In 1996, in response to the growing popularity of the Internet and the opportunities for copyright infringement that came with it, the World Intellectual Property Organization (WIPO), a branch of the United Nations, decided it was time to bring bureaucracy into the mix. It should surprise nobody that lobbyists from both the film and music industry were behind it.
The outcome of the WIPO gathering were two agreements dubbed the Internet Treaties: the WIPO Copyright Treaty and the WIPO Performances and Phonograms Treaty. The goal of these treaties was to extend existing WIPO intellectual property agreements between the countries involved to the Internet. In a nutshell, each UN country was called upon to establish laws to prevent online copyright infringement.
On the surface, the U.S. actually took a fair approach in establishing its own implementation of the Internet Treaties. A consortium of scientists, technologists, content publishers, civil rights leaders and other key interests groups was assembled to build the framework of a law that would protect intellectual property, without damaging the growing Internet economy.
After some wrangling back and forth, on October 28, 1998, President Bill Clinton signed the Digital Millennium Copyright Act into law. While far from perfect and, as we’ll see, in many ways very problematic, the law that came to be could have been far more draconian.
DMCA Takedown Notices and Safe Harbor
One of the concerns of many those assembled to hammer out the details of the DMCA was that it would discourage growth by forcing would-be web entrepreneurs to navigate a legal minefield that would cost more in fines and legal fees than was worth the effort. Without the fight put up by these Internet advocates, it’s a fair bet that the online landscape we known and love today would be far more sparse.
Google, YouTube, Twitter, Flickr, web-hosting services like Bluehost, and many other online service providers (OSPs) are protected by provisions in the DMCA that give them “safe harbor” from prosecution for copyright infringement so long as they adhere to certain guidelines.
The way it works is this: rather than maintain tight control over who is putting what online, OSPs are only required to remove content when notified that that content is in violation of a copyright. Copyright holders can provide such notification by filing a DMCA takedown notice with the OSP. The OSP is the required by law to take the content down.
So long as they do so, and do so in a timely manner, OSPs are generally free from legal consequences. The law calls this “expeditious removal,” though interestingly doesn’t define what that means exactly, but that’s another matter.

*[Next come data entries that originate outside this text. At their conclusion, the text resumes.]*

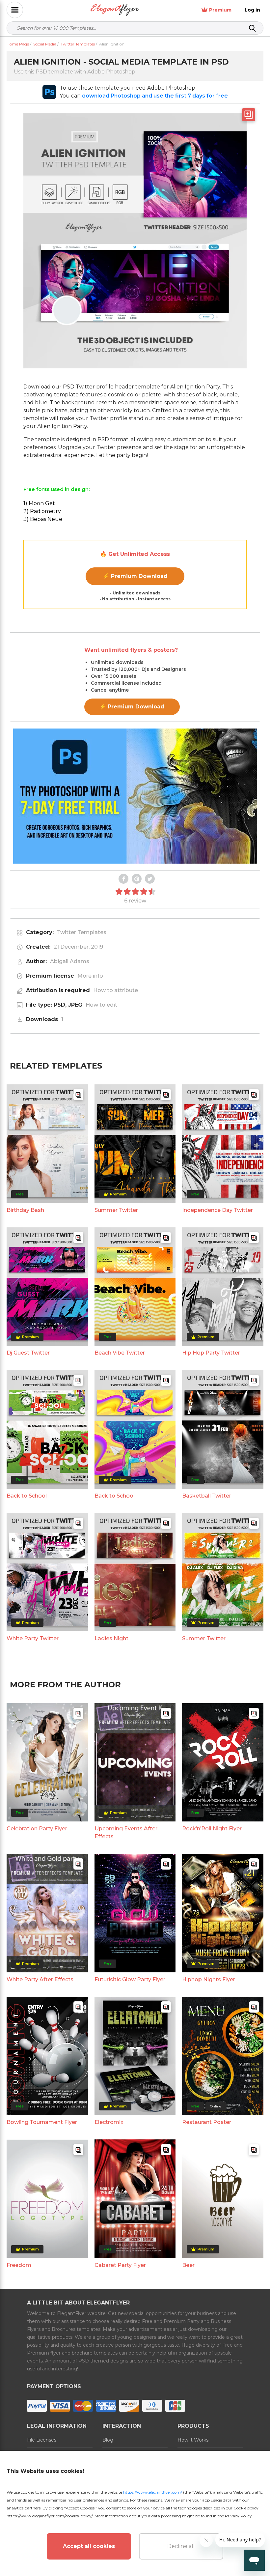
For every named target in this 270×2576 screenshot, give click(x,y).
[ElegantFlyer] (115, 10)
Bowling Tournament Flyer (42, 2122)
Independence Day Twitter (217, 1210)
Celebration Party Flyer (37, 1828)
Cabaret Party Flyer (120, 2265)
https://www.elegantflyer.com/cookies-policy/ (50, 2515)
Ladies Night (111, 1638)
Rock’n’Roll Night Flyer (212, 1828)
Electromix (108, 2122)
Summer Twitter (116, 1210)
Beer (188, 2265)
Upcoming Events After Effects (125, 1832)
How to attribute (115, 990)
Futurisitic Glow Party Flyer (129, 1979)
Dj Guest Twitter (28, 1353)
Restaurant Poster (206, 2122)
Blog (107, 2440)
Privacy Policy (238, 2515)
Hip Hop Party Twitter (211, 1353)
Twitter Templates (81, 932)
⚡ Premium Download (135, 576)
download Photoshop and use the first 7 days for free (155, 96)
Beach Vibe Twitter (119, 1353)
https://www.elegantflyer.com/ (152, 2492)
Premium (220, 10)
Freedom (19, 2265)
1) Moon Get (39, 503)
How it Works (192, 2440)
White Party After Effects (40, 1979)
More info (90, 976)
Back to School (27, 1496)
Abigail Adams (69, 961)
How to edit (101, 1005)
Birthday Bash (25, 1210)
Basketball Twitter (206, 1496)
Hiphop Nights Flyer (208, 1979)
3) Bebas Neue (42, 519)
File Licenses (41, 2440)
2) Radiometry (42, 511)
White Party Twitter (33, 1638)
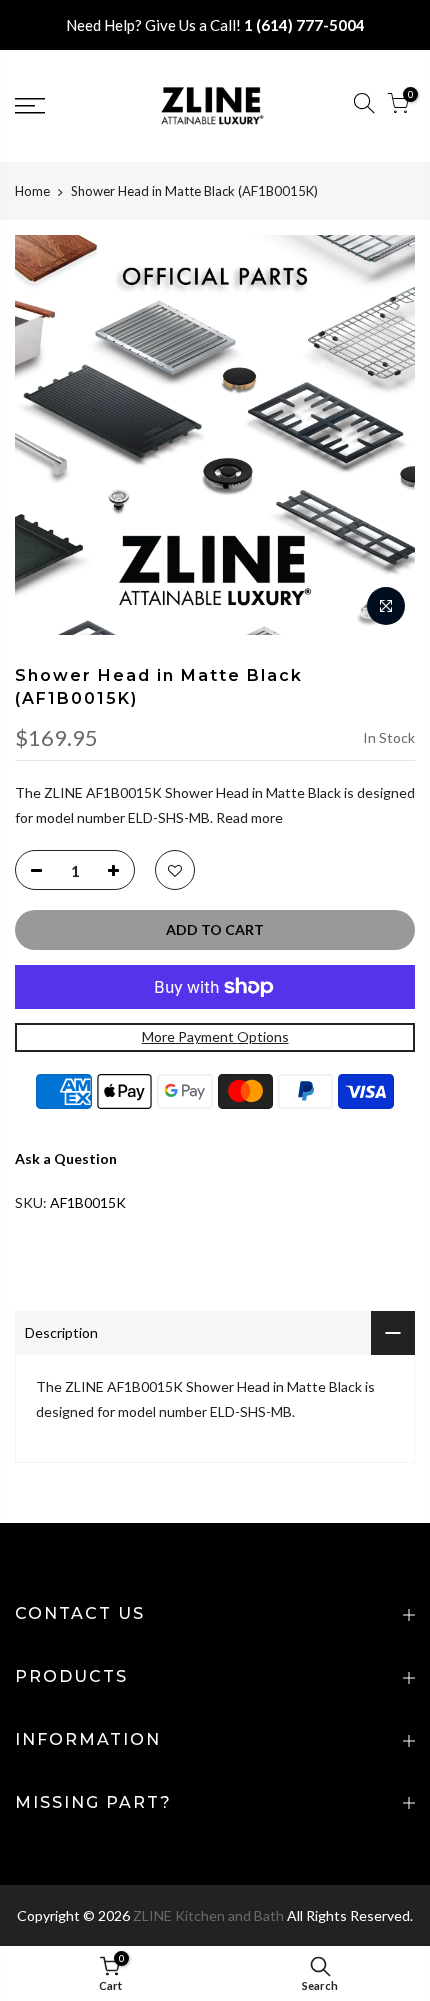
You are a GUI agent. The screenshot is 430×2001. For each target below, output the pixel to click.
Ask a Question (66, 1158)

On top of that, the OSP must not have been aware the content infringed on copyright to maintain safe harbor, though in most cases such awareness can be hard to prove in court. This is where it actually pays not to have a screening process in place at all. If you’re not evaluating posted content to see if it violates copyright laws, you remain safely in the dark about its presences on your site. When it comes to legal matters, ignorance is indeed bliss.
When an OSP removes offending content in response to a takedown notice, they also have to serve notice of its removal to the individual that posted the content. That individual has the option to file a counter-notice fighting the takedown, which the OSP must then deliver to whomever filed the takedown notice. If the claimant doesn’t reply within ten days, the OSP can restore the removed content.
Fair Use and Copyright Law
There are a few reasons why someone might file a counter-notice, with one of the most common being what is known as “fair use.” Fair use refers to the use of copyrighted materials in a limited capacity. A good example would be a clip from a movie or a quote from a book, which can in turn be used in a review, blog or some other form of commentary.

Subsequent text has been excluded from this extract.